*** Document extract ***
Decrease in fossil-fuel carbon dioxide emissions due to COVID-19 detected by atmospheric observations
Atmospheric observations at Hateruma Island, Japan, successfully detected the decrease in fossil-fuel CO2 emissions in China associated with the COVID-19 outbreak. The weather in Hateruma island is frequently influenced by the northwest monsoon traveling over China, which carries the emission signals of air pollutants. The observed ratios of CO2 and CH4 variabilities showed a significant decrease during February-March 2020, corresponding to about a 30% decrease in China's fossil-fuel CO2 emissions, according to a chemistry-transport model simulation.
*** End of Document extract ***
*** Provided records ***
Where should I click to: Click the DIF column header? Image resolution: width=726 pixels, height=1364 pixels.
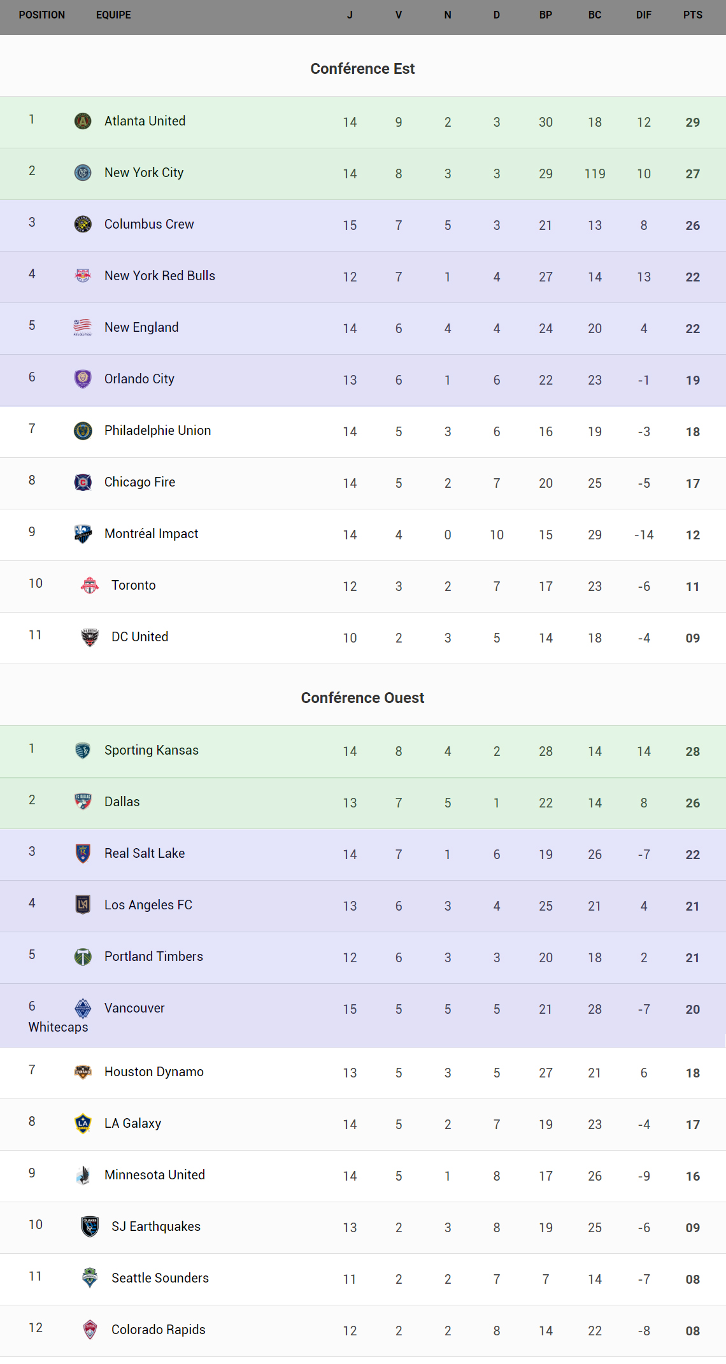(x=644, y=15)
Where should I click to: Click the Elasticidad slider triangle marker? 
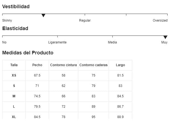click(x=165, y=37)
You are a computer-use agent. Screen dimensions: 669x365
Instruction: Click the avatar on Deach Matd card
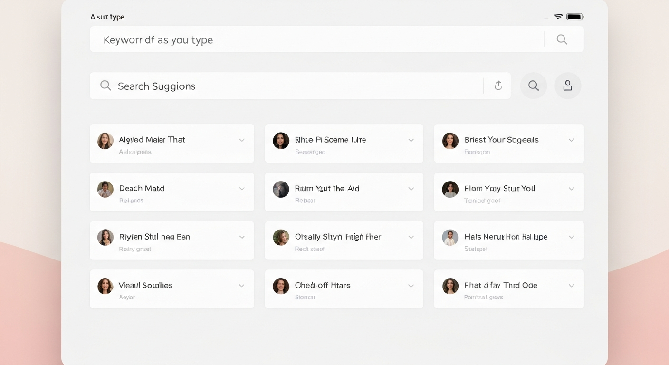(105, 189)
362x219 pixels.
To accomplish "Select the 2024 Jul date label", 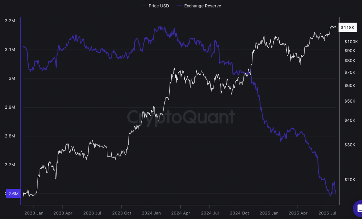I will point(210,213).
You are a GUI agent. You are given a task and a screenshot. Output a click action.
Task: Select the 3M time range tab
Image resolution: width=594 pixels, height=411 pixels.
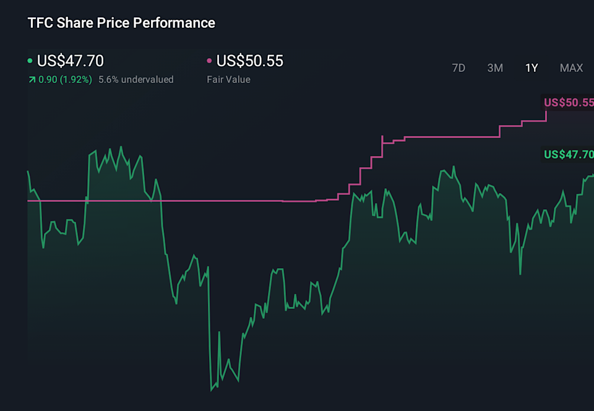pyautogui.click(x=495, y=68)
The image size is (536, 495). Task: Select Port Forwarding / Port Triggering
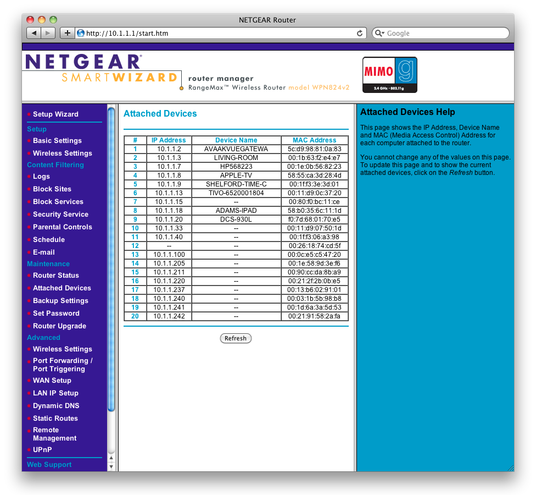click(x=63, y=365)
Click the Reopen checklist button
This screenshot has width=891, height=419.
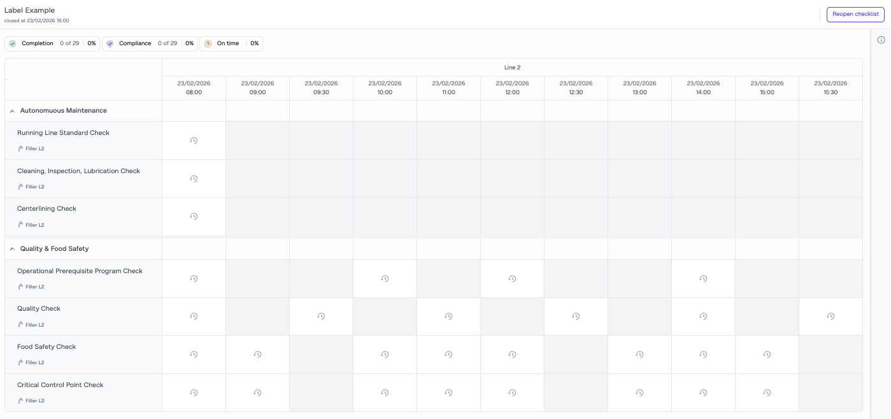tap(855, 14)
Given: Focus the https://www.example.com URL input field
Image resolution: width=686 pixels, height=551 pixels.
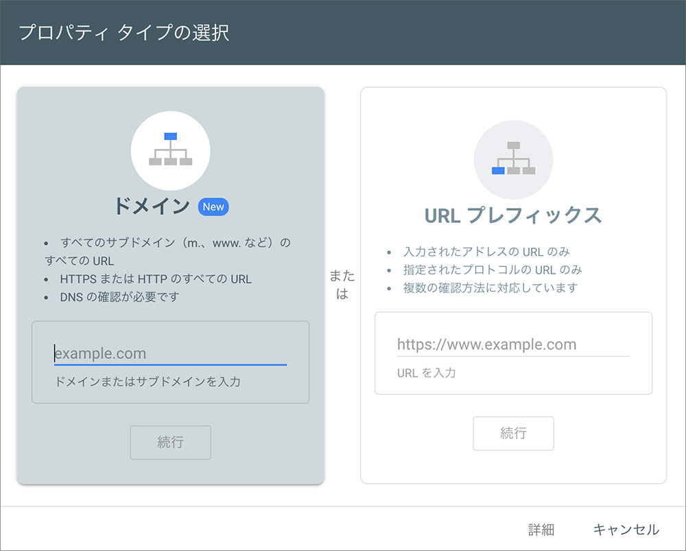Looking at the screenshot, I should pyautogui.click(x=513, y=344).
*** End of Provided records ***
Exercise details
Write the next part of the text on Hateruma Island observations of lower fossil-fuel CO2 emissions during COVID-19, starting after its final sentence. The listing was drawn from a source unrelated to the text.

Output of the task
Tracking emissions of anthropogenic greenhouse gasses by atmospheric observations is a major challenge for policymaking, such as the Paris Agreement. Huge atmospheric observation networks comprised of a variety of platforms including satellites have been developed to monitor regional/country-scale changes in the anthropogenic greenhouse gas emissions. The outbreak of the new coronavirus (COVID-19) has been affecting the global socio-economic activity, leading to a significant reduction in fossil-fuel-derived CO2 (FFCO2) emissions and other anthropogenic air pollutants in the world. This situation gave us a unique opportunity to assess our ability to quantify the changes in the regional FFCO2 emissions using atmospheric observations. However, there are few reports of observational evidence for CO2 emission reduction due to the COVID-19 lockdown, although a large number of publications have reported reductions in short-lived air pollutants from various parts of the world.
In Scientific Reports by Nature Publishing, researchers from the National Institute for Environmental Studies (NIES), Japan, and the Japan Agency for Marine-Earth Science and Technology (JAMSTEC) analyzed atmospheric CO2 and CH4 concentrations observed at Hateruma Island, Japan, which is located in the continental margin of East Asia, and detected signals related to the FFCO2 reduction in China caused by the restrictions associated with the COVID-19 outbreak in January-March 2020.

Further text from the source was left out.